Cloud computing, Infrastructure as a service (IaaS): nothing new about that. Yet the month of June saw two momentous announcements.
The first was from Microsoft, which announced the addition of IaaS to its Azure platform, along with a new management portal that may prove equally significant, for reasons I will give in a moment.
The second was from Google, at its IO 2012 conference, when it announced Google Compute Engine (GCE), which lets you launch Linux virtual machines (VMs) on Google's platform.
Google may be a new player in the IaaS market but you would also think that managing this stuff will come naturally to a company which has built its own search and cloud services on a massively scaleable cloud. Google also has a good track record in terms of reliability, when you look at its existing Google Apps services. It is not perfect; but then neither are others such as Amazon or Salesforce.com, both of which have occasional service interruptions.
In fact, one of the advantages of major new entrants into the market is the possibility of building fail-safe solutions across several cloud vendors, making it less likely that cloud downtime will cause severe loss of business.
What about Windows Azure? This one has made a big impression on me, partly because (unlike GCE) I have been able to try it out, as well as speaking to Microsoft Corporate VP Scott Guthrie about the new features.
He told me how, soon after he moved to work on Azure in 2011, his team sat down and tried using the service, encountering numerous problems ranging from sign-up difficulties to problems finding documentation.
Since then Microsoft has released not only a wide range of new features, including durable VMs alongside the existing stateless VMs, but also a new administration portal that is a pleasure to use.
Does that matter, when what really counts is the cloud technology, its performance and reliability?
I think it does.
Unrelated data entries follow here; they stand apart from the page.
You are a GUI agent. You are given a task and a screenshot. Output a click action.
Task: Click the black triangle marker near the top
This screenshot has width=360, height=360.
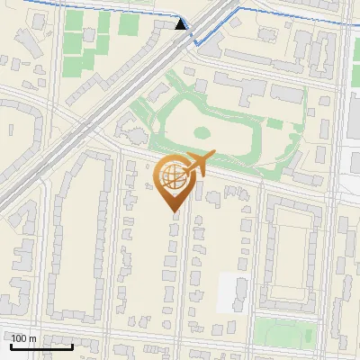coord(182,25)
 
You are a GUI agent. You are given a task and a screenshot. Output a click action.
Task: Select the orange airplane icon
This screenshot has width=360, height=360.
coord(196,165)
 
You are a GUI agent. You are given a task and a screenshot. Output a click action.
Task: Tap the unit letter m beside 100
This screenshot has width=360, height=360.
coord(34,338)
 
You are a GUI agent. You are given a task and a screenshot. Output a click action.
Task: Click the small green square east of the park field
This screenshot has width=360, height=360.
coord(274,122)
A good user experience changes behaviour. It is now so easy to log in and create a VM on Azure, that I will be using this myself when I need to spin up a server to test some software. Click Virtual Machine - From Gallery - pick an operating system - type a name and password, select a machine size, and it is done. A few minutes later you can log in with remote desktop and get working.
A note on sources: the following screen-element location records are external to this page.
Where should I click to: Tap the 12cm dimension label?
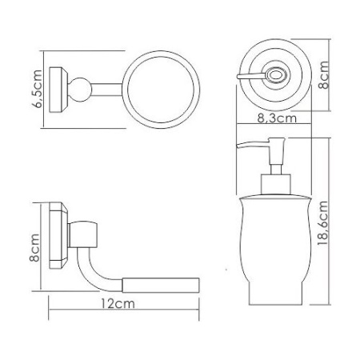click(x=117, y=304)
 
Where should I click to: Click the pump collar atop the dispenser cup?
click(x=273, y=187)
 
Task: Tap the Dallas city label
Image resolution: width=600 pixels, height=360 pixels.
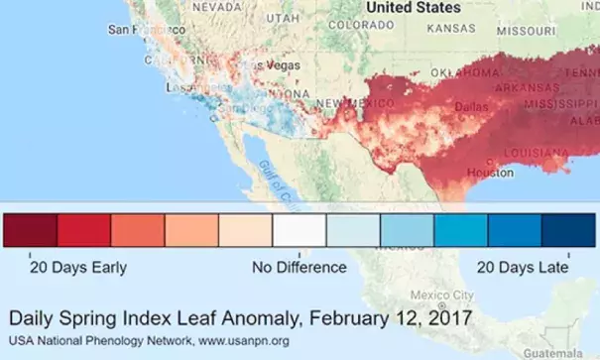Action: [470, 105]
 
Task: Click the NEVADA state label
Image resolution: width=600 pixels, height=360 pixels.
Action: [216, 6]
With a bit of effort, you can even connect Azure to your internal network.
If it is easy to get started, users are more likely to try it out and, all going well, start using the service in anger. My expectation is that Azure will see a lot more activity as a result.
It has taken too long, but Microsoft is now a real contender in cloud infrastructure.
With Google also coming into play, you may wonder if Amazon will finally feel some heat. I actually doubt that. It is a growing market, and Amazon is the leader by far.
It seems to me that it is more the other, smaller cloud hosters who should worry, as well as those in the on-premise server market. Increasingly, you will not only be testing your new solutions in the cloud, but deploying them there as well.